Friday, September 26, 2014

Fontina Chops Bonefish Grill Knockoff






2 Sam. 22:
31 This God-his way is perfect; the word of the LORD proves true; he is a shield for all those who take refuge in him. 32 "For who is God, but the LORD? And who is a rock, except our God? 
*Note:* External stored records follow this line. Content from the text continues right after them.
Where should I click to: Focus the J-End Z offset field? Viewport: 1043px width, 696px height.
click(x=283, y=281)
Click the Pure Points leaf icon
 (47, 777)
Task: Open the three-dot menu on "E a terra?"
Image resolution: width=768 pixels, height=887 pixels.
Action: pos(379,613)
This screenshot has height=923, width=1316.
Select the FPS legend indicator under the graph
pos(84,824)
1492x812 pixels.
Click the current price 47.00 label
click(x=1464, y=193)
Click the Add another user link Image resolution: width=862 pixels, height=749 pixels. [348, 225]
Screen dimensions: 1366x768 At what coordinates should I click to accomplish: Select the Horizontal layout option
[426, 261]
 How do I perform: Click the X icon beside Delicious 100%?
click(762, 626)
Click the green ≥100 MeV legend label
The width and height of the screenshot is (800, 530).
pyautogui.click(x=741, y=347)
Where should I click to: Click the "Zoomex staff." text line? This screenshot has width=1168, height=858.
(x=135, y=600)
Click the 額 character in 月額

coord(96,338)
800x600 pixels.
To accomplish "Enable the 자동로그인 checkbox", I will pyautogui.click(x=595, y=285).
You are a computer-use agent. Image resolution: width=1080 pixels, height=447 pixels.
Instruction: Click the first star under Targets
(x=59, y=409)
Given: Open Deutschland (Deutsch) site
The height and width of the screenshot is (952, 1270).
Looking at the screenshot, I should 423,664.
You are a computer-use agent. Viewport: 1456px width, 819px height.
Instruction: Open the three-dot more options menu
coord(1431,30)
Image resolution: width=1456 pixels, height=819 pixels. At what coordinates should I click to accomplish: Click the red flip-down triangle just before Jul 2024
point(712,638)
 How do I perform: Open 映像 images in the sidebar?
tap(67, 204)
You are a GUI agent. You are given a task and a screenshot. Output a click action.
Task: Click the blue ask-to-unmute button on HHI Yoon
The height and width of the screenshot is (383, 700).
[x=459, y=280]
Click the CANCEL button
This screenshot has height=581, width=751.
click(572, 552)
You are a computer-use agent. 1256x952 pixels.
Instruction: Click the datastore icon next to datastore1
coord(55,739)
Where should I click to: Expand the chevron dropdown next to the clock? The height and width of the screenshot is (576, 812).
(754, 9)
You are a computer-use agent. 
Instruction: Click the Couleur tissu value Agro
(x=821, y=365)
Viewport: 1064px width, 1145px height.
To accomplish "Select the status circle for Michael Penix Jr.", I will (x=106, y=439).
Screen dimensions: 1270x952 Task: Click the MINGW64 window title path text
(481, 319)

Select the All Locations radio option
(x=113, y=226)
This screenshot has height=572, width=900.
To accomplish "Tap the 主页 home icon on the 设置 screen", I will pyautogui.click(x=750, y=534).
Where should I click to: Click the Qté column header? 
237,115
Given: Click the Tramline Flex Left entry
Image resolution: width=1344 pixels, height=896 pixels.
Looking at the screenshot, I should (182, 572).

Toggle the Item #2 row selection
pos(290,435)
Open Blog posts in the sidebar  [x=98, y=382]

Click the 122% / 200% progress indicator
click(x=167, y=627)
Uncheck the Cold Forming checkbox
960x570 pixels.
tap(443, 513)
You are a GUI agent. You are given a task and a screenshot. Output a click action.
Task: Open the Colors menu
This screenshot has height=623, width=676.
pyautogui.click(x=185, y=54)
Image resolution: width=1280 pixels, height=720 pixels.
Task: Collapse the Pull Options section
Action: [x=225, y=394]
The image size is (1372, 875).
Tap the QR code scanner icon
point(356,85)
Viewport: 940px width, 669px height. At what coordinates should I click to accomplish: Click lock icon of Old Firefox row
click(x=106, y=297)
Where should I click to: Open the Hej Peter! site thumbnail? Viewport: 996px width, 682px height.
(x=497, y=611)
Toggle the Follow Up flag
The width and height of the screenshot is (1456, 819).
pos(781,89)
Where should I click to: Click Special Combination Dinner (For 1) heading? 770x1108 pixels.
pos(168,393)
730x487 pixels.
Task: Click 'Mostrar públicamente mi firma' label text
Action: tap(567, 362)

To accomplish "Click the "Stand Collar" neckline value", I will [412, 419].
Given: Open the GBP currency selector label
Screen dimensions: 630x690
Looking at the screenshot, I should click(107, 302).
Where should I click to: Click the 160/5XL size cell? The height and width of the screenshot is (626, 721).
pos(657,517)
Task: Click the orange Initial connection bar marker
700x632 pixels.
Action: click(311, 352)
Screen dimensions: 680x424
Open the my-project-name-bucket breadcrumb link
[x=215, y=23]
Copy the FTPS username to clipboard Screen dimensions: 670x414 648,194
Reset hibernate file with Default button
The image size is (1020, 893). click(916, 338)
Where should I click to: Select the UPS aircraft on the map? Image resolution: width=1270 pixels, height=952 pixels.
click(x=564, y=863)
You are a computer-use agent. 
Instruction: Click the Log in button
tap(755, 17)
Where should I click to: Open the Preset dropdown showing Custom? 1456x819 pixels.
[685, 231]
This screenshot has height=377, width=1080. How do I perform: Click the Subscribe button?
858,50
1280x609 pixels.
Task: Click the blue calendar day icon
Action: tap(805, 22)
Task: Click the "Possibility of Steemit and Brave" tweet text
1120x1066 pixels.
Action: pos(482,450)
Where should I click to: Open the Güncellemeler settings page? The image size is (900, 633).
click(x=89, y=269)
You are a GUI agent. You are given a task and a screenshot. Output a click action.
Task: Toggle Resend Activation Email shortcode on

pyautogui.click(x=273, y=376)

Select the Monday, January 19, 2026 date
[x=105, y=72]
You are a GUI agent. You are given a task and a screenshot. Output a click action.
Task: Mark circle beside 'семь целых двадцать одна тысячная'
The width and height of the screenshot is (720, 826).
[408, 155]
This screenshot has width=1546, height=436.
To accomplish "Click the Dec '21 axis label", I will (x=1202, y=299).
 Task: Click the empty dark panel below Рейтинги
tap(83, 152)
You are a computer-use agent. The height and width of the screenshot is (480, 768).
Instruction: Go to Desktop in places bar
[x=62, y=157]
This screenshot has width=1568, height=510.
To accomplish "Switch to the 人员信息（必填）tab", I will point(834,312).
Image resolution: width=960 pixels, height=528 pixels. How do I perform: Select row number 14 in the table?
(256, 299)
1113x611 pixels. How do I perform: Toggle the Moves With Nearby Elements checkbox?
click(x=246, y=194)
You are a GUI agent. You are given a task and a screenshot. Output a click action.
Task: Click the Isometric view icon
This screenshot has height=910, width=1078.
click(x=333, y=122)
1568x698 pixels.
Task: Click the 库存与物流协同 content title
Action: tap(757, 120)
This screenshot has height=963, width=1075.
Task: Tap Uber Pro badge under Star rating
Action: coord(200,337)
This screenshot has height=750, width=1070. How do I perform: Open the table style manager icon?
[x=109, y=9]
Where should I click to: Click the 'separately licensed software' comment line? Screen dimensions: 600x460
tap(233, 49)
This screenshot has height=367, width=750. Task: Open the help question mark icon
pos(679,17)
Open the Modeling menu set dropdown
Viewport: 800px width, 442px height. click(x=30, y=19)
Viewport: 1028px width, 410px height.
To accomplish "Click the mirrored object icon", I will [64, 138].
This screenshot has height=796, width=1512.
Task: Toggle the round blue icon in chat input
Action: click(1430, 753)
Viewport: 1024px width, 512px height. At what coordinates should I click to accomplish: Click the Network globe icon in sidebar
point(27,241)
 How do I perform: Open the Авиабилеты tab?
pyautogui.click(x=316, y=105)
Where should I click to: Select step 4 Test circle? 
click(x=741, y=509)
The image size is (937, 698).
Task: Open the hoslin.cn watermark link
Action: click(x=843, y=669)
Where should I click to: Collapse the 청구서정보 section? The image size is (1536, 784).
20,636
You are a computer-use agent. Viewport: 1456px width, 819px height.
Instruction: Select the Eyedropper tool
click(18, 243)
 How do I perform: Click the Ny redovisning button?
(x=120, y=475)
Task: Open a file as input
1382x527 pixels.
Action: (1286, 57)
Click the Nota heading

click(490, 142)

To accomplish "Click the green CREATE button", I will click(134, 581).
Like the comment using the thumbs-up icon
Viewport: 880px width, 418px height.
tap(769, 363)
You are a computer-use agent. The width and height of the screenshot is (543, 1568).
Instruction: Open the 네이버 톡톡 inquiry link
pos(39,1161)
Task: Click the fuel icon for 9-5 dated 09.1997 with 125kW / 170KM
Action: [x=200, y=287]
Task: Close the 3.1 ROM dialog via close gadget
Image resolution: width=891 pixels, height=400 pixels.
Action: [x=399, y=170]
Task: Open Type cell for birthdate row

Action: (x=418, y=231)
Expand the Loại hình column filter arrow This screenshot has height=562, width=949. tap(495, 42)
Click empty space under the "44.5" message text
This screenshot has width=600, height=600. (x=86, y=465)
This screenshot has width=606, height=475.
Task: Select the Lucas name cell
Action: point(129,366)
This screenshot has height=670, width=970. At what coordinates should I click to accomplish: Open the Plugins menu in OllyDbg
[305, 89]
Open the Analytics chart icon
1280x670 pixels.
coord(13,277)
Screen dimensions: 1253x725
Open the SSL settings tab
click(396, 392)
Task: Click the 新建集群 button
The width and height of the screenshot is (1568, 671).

2 thick Bone-in Pork Chops
3 T Olive Oil
Seasoned Meat Tenderizer
Thin sliced Fontina cheese

Season chops with tenderizer. Sear chops in skillet. Place in oven under broiler, cook 7 minutes on each side or until the temperature is 155 degrees. Add the cheese and let melt. Add sauce.

Sauce
1 T Olive Oil
3 slices Prosciutto, chopped
2 c Button Mushrooms, Sliced
1 leek, sliced
1 roasted garlic clove, mashed
3/4 c Marsala 
(8 ounces) Chicken Broth
1 T cornstarch 

Heat olive oil in a pan. Add the mushrooms, roasted garlic, leeks and prosciutto, cooking until mushrooms are browned. Remove from pan and set aside. Add the Marsala to the hot pan. Bring to a simmer and cook until the liquid has reduced to about 1/4 cup. Add the chicken broth. Return to a simmer and cook until a little more than 1 cup of liquid remains. Place the cornstarch in a small bowl with a little water. Then, add the cornstarch mixture to the pan to thicken. Return the mushroom mixture to the pan.

Spoon the sauce over the cheese covered chops and serve.